Es rigurosamente cierto que entre nosotros existe un déficit democrático. Existe y existirá en tanto en cuanto siga habiendo una banda terrorista que asesina, amenaza y extorsiona, y en tanto en cuanto algunos partidos democráticos vean absolutamente condicionada la vida de sus cargos públicos. Pero resulta peligroso deslizarse desde esa constatación hasta la afirmación de una ausencia total de democracia. El afán por atacar a los partidos actualmente en el Gobierno autonómico está llevando a los estrategas del PP, y a algún socialista irresponsable, a descalificar sistemáticamente las instituciones vascas. Y deberían tener cuidado, porque las instituciones pertenecen a toda la ciudadanía, y la ciudadanía puede acabar concentrándose en una posición de resistencia frente al acoso conjunto de medios de comunicación no vascos e instituciones no vascas, generándose a la postre una dialéctica estrictamente nacional.
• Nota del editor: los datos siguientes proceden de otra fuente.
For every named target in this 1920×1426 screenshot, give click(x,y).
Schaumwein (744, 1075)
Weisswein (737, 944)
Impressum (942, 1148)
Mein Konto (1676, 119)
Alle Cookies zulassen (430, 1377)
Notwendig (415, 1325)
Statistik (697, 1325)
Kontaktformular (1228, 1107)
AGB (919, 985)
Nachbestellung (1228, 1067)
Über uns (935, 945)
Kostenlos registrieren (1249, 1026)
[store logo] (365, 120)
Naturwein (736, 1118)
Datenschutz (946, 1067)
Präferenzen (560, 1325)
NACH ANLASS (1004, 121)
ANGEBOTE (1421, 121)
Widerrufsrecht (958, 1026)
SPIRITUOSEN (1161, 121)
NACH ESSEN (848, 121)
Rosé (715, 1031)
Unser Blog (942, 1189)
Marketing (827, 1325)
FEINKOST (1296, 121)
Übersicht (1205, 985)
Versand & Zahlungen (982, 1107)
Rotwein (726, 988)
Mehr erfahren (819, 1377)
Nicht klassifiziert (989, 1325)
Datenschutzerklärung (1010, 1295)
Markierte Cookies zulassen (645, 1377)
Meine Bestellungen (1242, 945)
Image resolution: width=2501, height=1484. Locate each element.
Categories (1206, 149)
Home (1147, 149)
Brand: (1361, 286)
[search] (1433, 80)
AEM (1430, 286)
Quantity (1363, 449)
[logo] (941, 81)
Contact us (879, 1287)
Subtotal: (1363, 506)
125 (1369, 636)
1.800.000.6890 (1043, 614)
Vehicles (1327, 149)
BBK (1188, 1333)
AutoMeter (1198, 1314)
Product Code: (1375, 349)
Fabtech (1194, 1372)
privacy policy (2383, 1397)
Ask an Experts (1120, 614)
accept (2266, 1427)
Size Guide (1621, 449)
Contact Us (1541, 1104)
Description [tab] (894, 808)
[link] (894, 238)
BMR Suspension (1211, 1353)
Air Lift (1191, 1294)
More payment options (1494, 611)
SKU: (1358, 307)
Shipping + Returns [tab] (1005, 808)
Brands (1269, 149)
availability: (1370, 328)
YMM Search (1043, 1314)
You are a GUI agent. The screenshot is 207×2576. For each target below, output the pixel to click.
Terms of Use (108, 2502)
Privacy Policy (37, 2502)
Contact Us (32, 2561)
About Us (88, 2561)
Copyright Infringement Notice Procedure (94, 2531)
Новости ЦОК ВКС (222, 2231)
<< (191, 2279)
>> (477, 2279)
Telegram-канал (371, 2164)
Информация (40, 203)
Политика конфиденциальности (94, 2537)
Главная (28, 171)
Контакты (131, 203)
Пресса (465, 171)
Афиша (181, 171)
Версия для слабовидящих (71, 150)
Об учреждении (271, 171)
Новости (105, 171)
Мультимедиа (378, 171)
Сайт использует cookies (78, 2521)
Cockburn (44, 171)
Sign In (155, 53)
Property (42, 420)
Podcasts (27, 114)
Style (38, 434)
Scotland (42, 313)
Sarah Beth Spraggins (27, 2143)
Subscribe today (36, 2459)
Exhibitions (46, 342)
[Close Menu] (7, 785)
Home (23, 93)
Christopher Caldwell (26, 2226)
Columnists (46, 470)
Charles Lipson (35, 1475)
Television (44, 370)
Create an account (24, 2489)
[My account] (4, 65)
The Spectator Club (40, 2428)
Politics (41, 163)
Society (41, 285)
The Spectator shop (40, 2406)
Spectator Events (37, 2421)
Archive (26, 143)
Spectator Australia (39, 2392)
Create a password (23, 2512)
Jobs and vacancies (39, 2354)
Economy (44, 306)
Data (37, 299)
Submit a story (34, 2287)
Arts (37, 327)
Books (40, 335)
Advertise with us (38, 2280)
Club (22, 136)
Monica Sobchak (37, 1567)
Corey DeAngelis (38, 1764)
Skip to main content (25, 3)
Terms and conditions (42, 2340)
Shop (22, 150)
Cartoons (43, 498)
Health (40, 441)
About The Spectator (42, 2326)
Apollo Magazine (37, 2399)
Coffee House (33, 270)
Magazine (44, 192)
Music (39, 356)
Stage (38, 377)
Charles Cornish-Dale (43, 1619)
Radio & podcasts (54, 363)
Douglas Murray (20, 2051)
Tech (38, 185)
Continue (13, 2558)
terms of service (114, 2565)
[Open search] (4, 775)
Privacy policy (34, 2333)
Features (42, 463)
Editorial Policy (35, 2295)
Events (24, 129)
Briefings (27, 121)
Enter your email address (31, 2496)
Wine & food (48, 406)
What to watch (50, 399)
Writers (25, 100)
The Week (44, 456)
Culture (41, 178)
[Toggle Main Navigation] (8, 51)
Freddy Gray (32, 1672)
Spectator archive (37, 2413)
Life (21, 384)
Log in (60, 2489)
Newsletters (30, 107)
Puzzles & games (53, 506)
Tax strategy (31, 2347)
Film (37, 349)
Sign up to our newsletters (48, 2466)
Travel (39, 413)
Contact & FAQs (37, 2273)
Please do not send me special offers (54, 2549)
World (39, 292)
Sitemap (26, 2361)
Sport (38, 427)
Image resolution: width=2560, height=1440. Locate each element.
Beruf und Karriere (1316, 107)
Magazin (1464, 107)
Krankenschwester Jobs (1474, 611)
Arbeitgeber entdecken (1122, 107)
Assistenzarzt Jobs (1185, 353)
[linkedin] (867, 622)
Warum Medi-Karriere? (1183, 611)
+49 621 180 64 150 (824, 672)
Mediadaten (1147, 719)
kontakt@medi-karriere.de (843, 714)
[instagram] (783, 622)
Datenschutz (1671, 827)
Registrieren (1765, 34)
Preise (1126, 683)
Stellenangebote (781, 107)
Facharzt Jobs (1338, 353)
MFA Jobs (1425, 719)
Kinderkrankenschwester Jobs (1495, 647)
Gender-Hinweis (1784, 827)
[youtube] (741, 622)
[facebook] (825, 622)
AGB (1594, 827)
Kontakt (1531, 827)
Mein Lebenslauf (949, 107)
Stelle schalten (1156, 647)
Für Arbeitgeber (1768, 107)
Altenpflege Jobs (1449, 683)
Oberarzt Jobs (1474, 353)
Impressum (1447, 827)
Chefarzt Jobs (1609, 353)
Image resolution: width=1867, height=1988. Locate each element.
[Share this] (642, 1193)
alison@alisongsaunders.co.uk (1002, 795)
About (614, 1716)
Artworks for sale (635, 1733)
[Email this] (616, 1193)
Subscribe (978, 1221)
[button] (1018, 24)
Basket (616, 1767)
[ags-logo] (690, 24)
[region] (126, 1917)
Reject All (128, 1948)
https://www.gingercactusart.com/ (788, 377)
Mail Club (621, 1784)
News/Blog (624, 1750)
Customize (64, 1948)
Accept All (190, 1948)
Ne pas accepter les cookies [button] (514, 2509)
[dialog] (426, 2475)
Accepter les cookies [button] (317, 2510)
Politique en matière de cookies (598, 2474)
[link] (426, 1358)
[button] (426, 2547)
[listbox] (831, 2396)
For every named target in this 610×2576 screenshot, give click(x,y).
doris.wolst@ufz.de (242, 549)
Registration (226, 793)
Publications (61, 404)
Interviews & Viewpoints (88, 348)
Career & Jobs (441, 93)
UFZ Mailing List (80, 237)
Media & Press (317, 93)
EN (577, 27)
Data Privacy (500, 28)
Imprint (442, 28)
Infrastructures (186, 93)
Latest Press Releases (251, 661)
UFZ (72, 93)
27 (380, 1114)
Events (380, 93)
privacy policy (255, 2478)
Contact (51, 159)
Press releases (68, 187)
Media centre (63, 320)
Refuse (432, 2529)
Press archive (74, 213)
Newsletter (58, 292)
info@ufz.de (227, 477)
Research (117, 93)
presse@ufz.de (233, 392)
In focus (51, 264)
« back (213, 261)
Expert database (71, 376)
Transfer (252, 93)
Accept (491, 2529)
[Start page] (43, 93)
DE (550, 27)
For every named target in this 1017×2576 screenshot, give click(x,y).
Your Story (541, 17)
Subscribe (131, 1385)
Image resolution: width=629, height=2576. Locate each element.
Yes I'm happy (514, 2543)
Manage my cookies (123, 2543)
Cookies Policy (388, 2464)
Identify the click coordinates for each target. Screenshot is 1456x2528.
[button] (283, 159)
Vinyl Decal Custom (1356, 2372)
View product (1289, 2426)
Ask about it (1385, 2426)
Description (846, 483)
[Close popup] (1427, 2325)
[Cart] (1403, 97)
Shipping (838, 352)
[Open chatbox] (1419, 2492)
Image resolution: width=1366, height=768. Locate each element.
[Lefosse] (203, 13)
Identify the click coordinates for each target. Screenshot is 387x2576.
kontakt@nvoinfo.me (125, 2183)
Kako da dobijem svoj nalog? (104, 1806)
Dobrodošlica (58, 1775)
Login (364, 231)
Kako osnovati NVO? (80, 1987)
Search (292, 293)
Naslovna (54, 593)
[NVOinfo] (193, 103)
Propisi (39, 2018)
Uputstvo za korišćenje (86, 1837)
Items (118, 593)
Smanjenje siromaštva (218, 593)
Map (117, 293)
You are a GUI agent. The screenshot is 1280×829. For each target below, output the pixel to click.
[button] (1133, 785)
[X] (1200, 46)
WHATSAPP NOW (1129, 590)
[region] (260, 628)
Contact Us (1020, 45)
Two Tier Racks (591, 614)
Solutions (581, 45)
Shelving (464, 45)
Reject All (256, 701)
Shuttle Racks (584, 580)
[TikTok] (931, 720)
Eso fue lo que ocurrió el 13 de mayo, en un escenario inmejorable para el nacionalismo vasco, y que la oposición fue incapaz de interpretar no ya antes, sino incluso después de la elección.

Y es que el discurso de la ausencia de democracia en Euskadi está cayendo definitivamente en el sainete. Una oposición que no cuenta con suficiente respaldo electoral en el País Vasco, pero sí con todos los resortes del Estado, no encuentra más alternativa que utilizar sistemáticamente los tribunales como herramienta política (una nueva perversión del sistema) y reiterar un discurso merecedor de figurar en la antología del disparate. Uno tiene derecho a quejarse cuando las cosas no le van bien en política, pero si acepta las reglas democráticas no puede comportarse como un niño malcriado que repite día tras día la misma pataleta: éste es un país con elecciones-trampa, con un Parlamento-trampa cuyo reglamento-trampa permite votaciones-trampa, un país lleno de articulistas-trampa que escriben artículos-trampa y donde una opinión pública-trampa no deja de emitir reflexiones-trampa que generan un clima-trampa que nos entrampa siempre a los mismos, a los impecables demócratas de toda la vida. Si esta letanía pareció en algún momento una forma de hacer política, sinceramente, hace ya mucho tiempo que dejó de parecerlo.